With campaigning among presidential primaries at a fever's pitch, the voters from Utah will be going to the polls next week to decide, along with 22 other states, who will lead the Democrats and Republicans into the spring primaries after Feb. 5.
While there are many delegate rich states remaining to be polled after next week, most political pundits count the vote next week, depending on how it goes, as the make and break primaries of the various candidates.
The examples of the delegate rich states include Texas, Pennsylvania, Ohio, Oregon and Wisconsin.
While Utah's delegate list is not large for the two major parties, candidates are interested in what the state has, particularly people on the Democratic side of the ballot.

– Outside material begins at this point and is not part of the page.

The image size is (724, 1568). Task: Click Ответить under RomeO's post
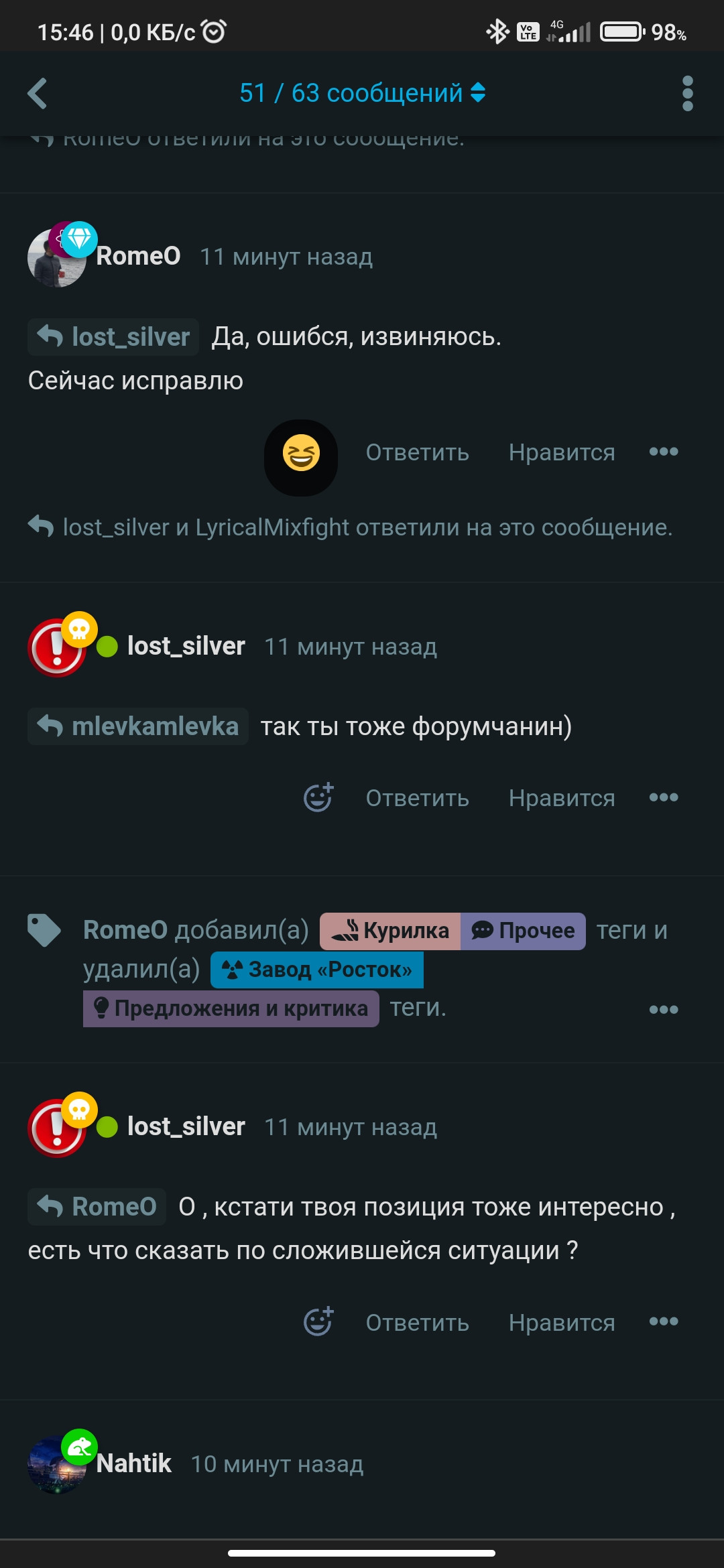(417, 452)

The excitement the election seems to be generating comes from the fact that, as a fairly wide open race, it seems Utah voters have a chance to affect the outcome of at least who will get the nominations from the Republican and Democratic parties.

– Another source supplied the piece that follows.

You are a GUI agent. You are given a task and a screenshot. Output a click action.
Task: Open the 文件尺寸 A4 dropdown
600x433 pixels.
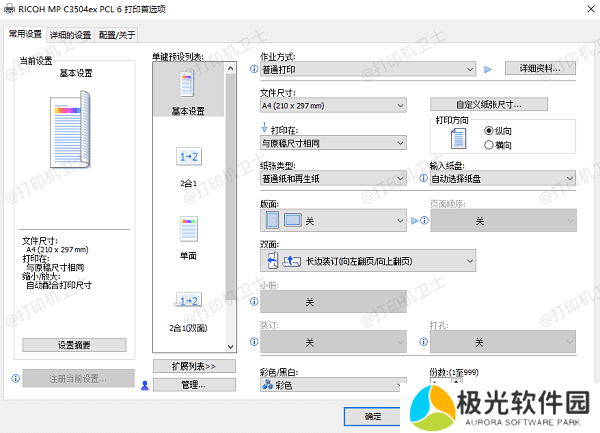click(x=331, y=105)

On the Democratic primary ballot, the candidates who will appear include Joe Biden, Hillary Clinton, Christopher J. Dodd, John Edwards, Mike Gravel, Dennis Kucinich, Frank Lynch, Barack Obama and Bill Richardson.
While a few of the candidates have already pulled out of the primary race, many of the Democratic Party's contenders remain very active.
On the Republican primary ballot, Rudy Giuliani, Mike Huckabee, Duncan Hunter, Alan Keyes, John McCain, Ron Paul, Mitt Romney and Fred Thompson will appear.
Some Republican contenders have also pulled out of the race since the primary ballot was set.
Polls in Carbon County will open at 7 a.m. on Tuesday and close at 8 p.m. that night.
To cast ballots in the GOP primary, voters must be registered Republicans.
The Democratic primary is open to registered Democrats, independents or voters who are not affiliated with any political party.
Voters who are listed as unaffiliated can change to a party standing at the polls.
Voters who are listed as members of a third party like Green, Socialist or Libertarian can also change their standing at the polls on Tuesday.
Polling places will be similar to past elections.
East and west Helper voters will cast ballots at Sally Mauro Elementary School.
Wellington residents and people from the east county area located outside of Wellington's boundaries, but north of 4000 South and east of 2500 East will vote at the Wellington City Hall.
Indian Hills and south Price residents will vote at the Price public works building.
East Price will vote at the Carbon County Courthouse.
East Carbon and Sunnyside residents will cast ballots at the East Carbon senior citizens center.
Residents from the fairgrounds area, south county and Miller Creek will vote at the community center at the Carbon County Fairgrounds.
Castle Heights north and Castle Heights will vote at Castle Heights Elementary School.
Central Price residents will vote at Price City Hall.
North and northeast Price voters will cast ballots at the Carbon School District's board office.
Spring Glen and Kenilworth residents will vote at the Carbon Country Club.
Carbonville and Westwood will vote at the Active Re-Entry building.
Residents of Scofield and Clear Creek have to vote by mail. The voters in the towns should contact the Carbon County Clerk's Office.